#### What you are asked to do:
Give back exactly the line containing "Screen dimensions: 1269x598" and all that follow it in the data below, with the pictures left out.

----------------

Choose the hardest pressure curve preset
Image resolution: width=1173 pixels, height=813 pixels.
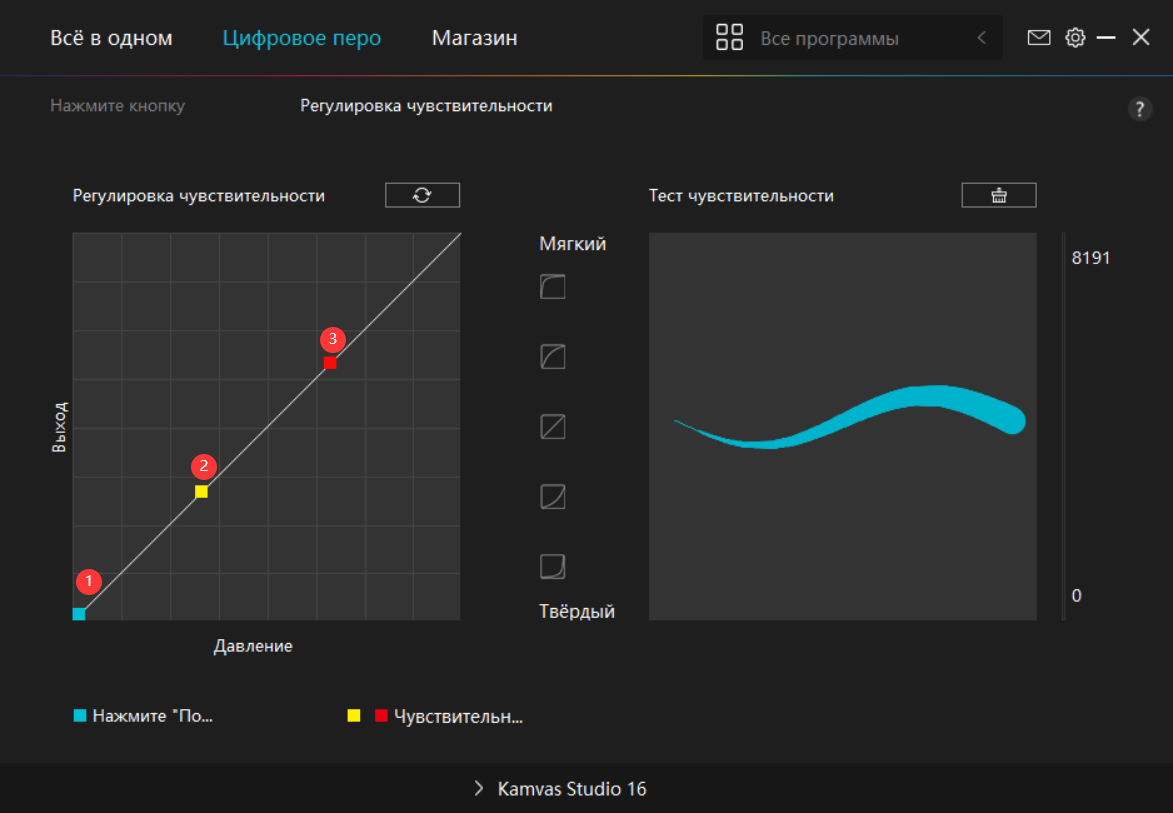(x=553, y=567)
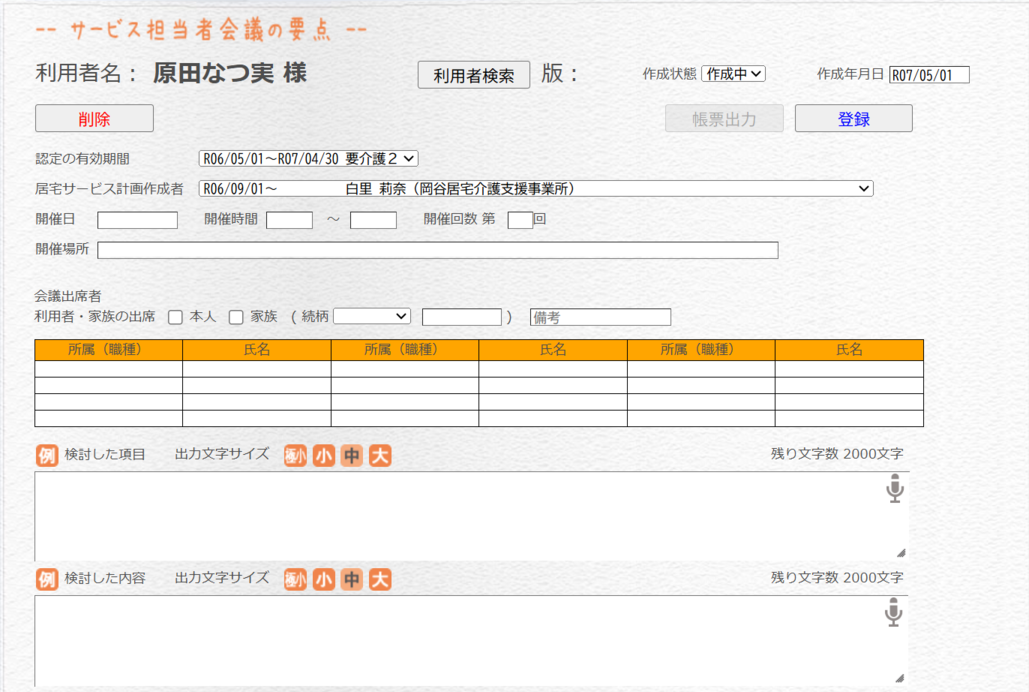
Task: Open the 居宅サービス計画作成者 dropdown
Action: tap(535, 188)
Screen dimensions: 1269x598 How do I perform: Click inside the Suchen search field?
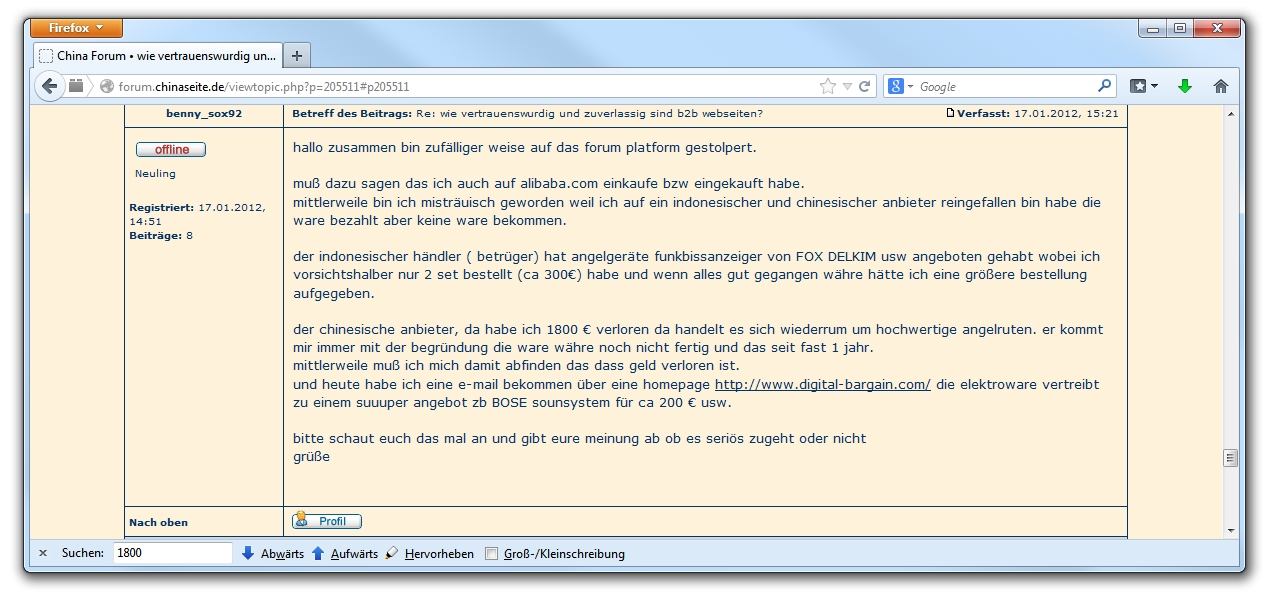pos(171,552)
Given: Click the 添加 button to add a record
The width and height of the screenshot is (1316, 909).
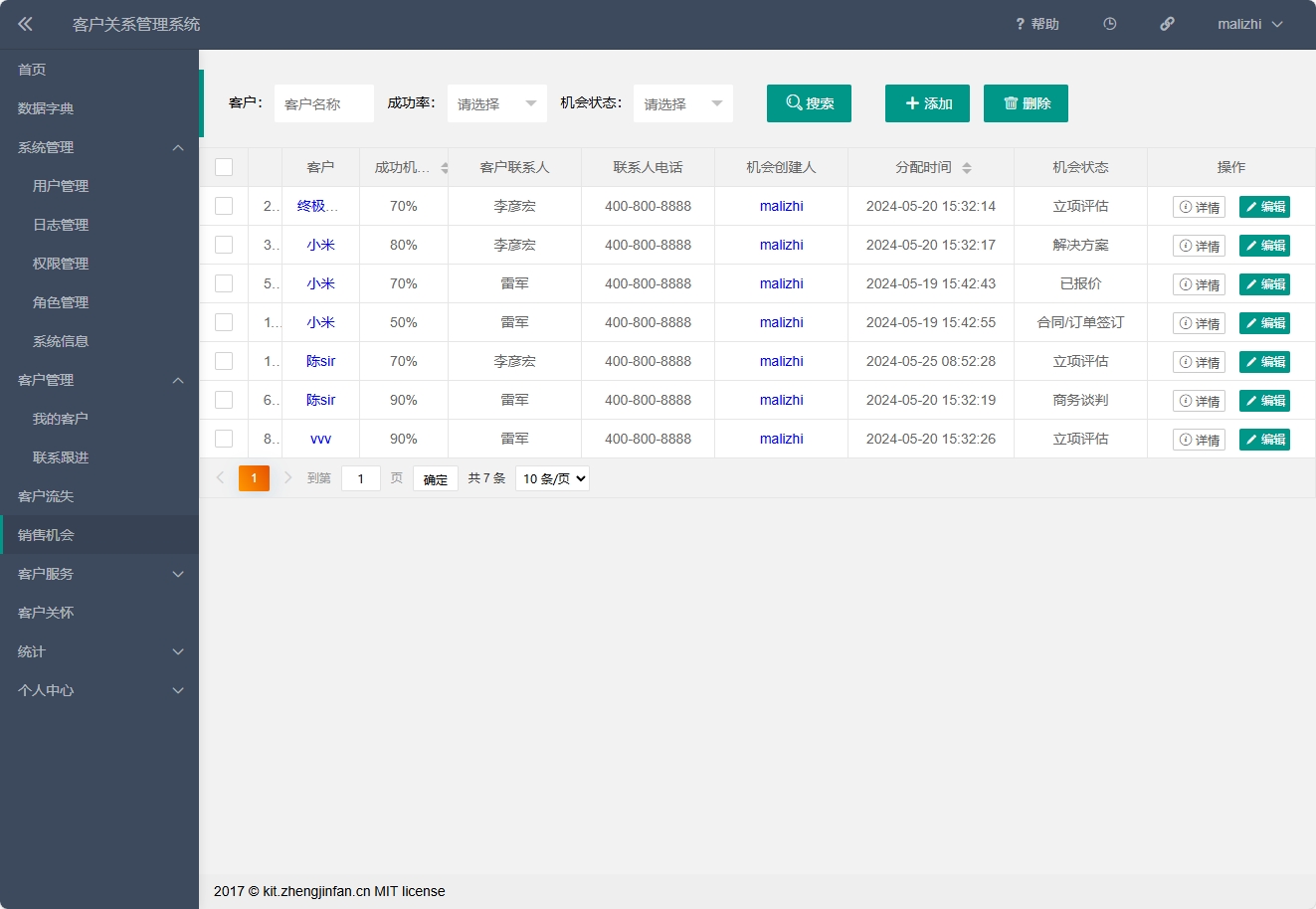Looking at the screenshot, I should 926,102.
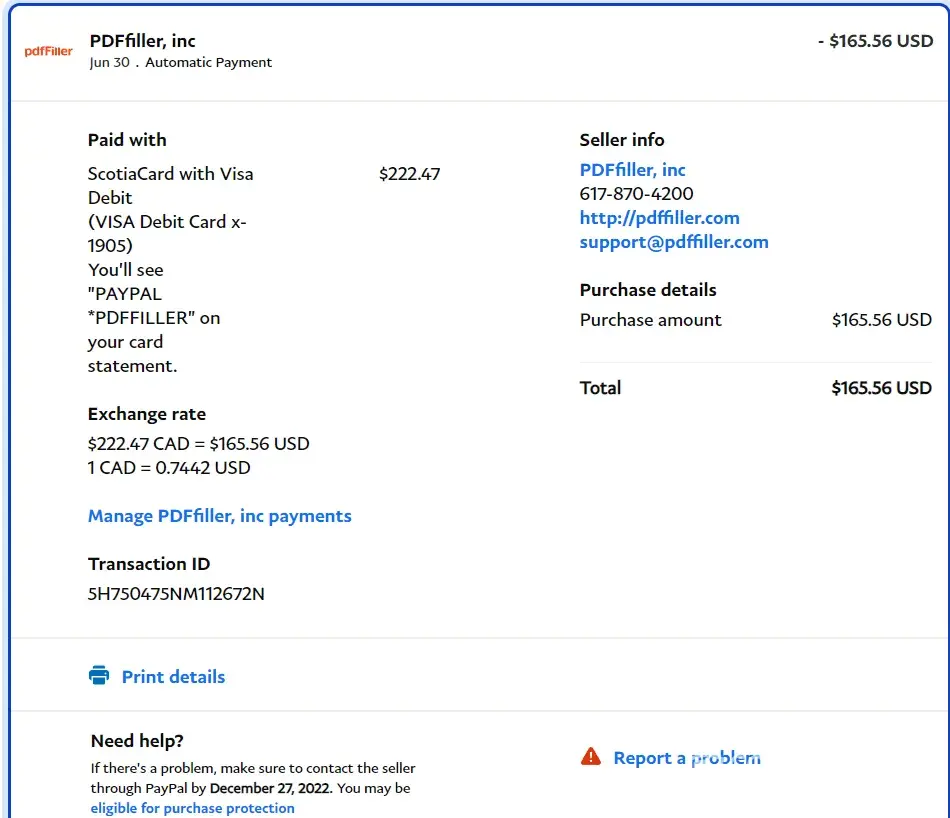The width and height of the screenshot is (950, 818).
Task: Open the PDFfiller, inc seller link
Action: [632, 170]
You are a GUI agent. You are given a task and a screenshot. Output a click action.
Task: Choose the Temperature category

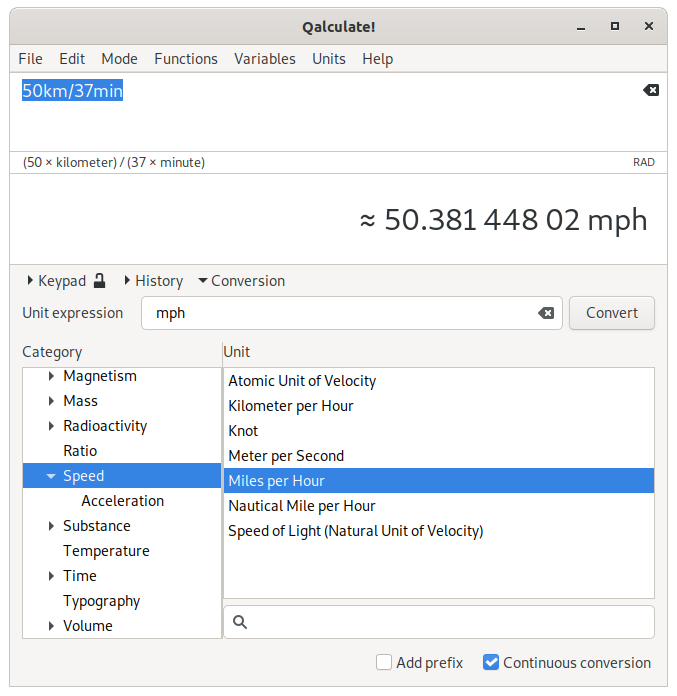pyautogui.click(x=106, y=551)
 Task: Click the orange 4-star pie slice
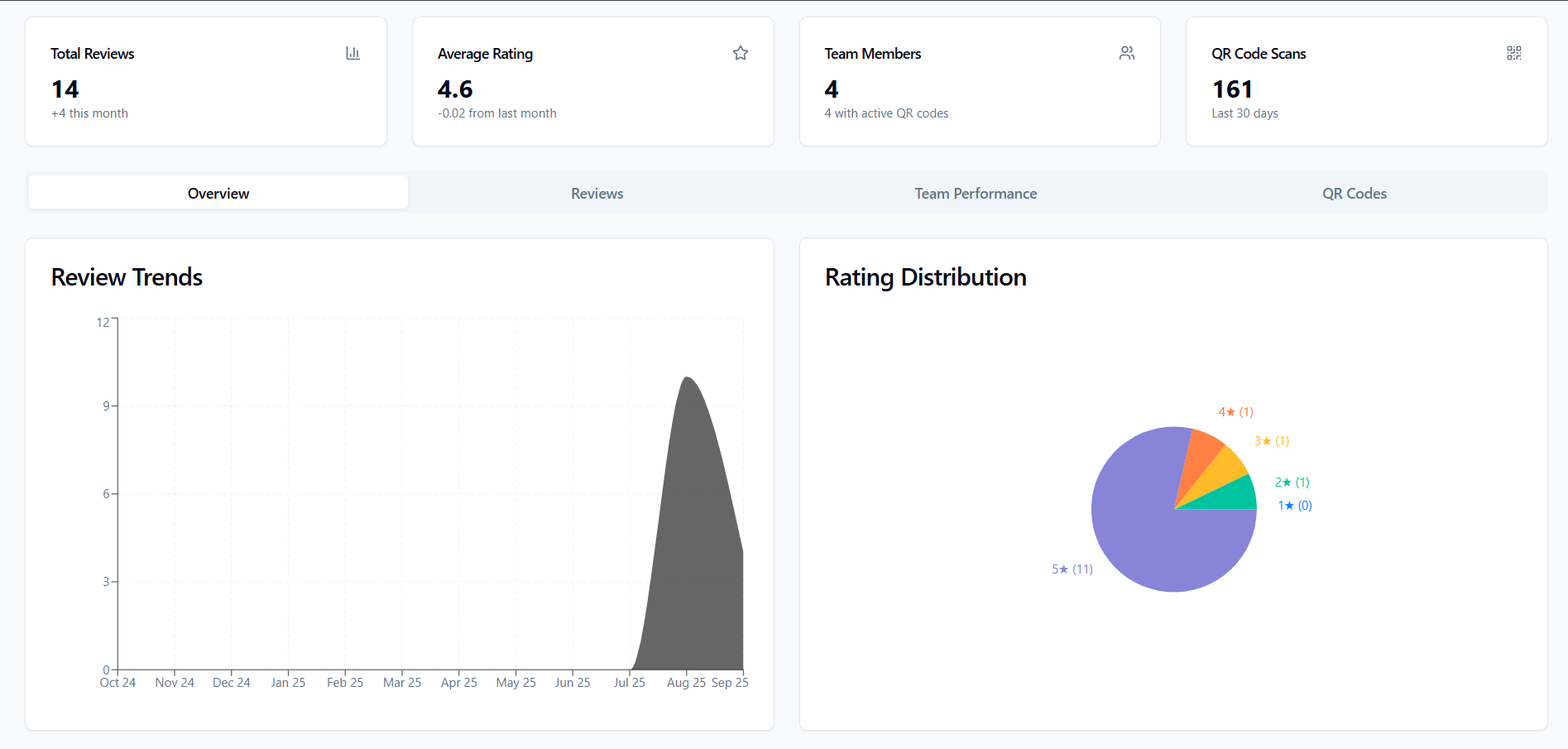pos(1199,458)
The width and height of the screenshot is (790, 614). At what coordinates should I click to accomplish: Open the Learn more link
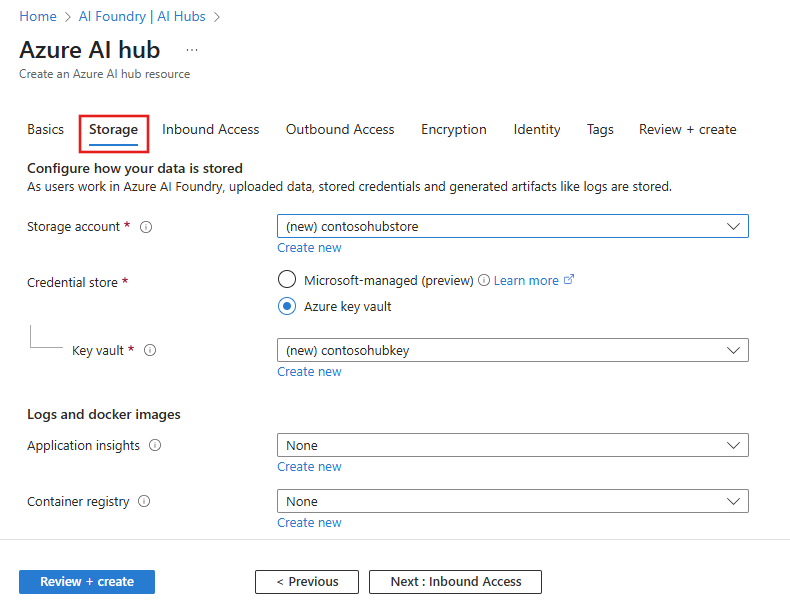(x=526, y=281)
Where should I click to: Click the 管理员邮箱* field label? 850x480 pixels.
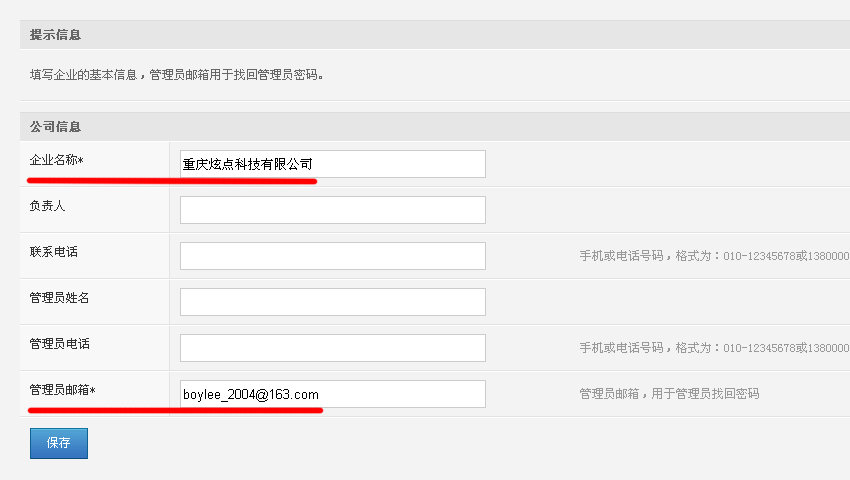62,390
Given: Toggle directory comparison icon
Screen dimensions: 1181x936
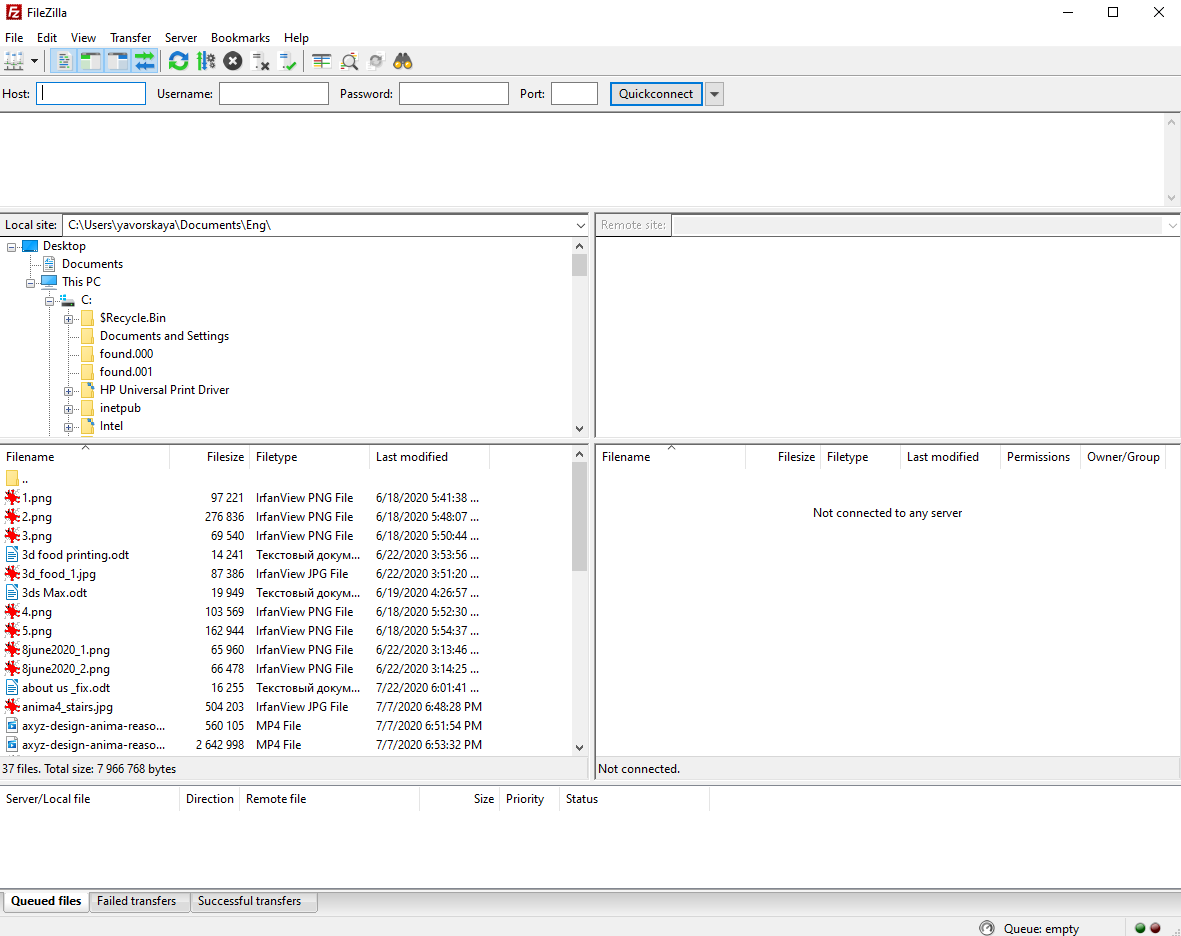Looking at the screenshot, I should (349, 62).
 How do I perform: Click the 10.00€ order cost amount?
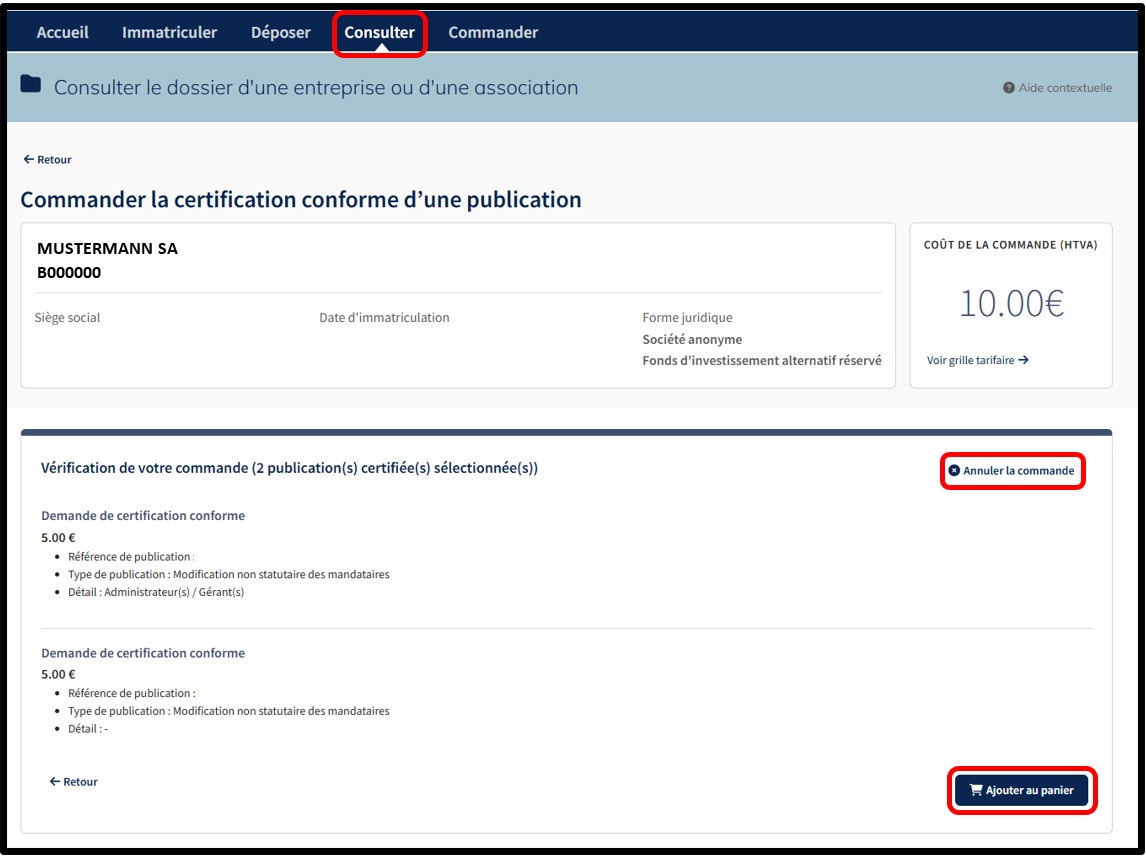click(1011, 303)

----------------

#### Solved exercise:
Screen dimensions: 1269x598 How do I perform: Click inside the Suchen search field?
pos(171,552)
Given: Click the 添加 button to add a record
The width and height of the screenshot is (1316, 909).
Looking at the screenshot, I should 926,102.
The width and height of the screenshot is (950, 818).
Task: Open the PDFfiller, inc seller link
Action: [632, 170]
You are a GUI agent. You are given a task and a screenshot. Output a click action.
Task: Choose the Temperature category

pyautogui.click(x=106, y=551)
 Task: Click the orange 4-star pie slice
pos(1199,458)
The width and height of the screenshot is (790, 614). At what coordinates should I click to accomplish: Open the Learn more link
(x=526, y=281)
Where should I click to: Click the 管理员邮箱* field label? 850x480 pixels.
62,390
Given: Toggle directory comparison icon
Screen dimensions: 1181x936
Looking at the screenshot, I should (349, 62).
 How do I perform: Click the 10.00€ order cost amount?
click(1011, 303)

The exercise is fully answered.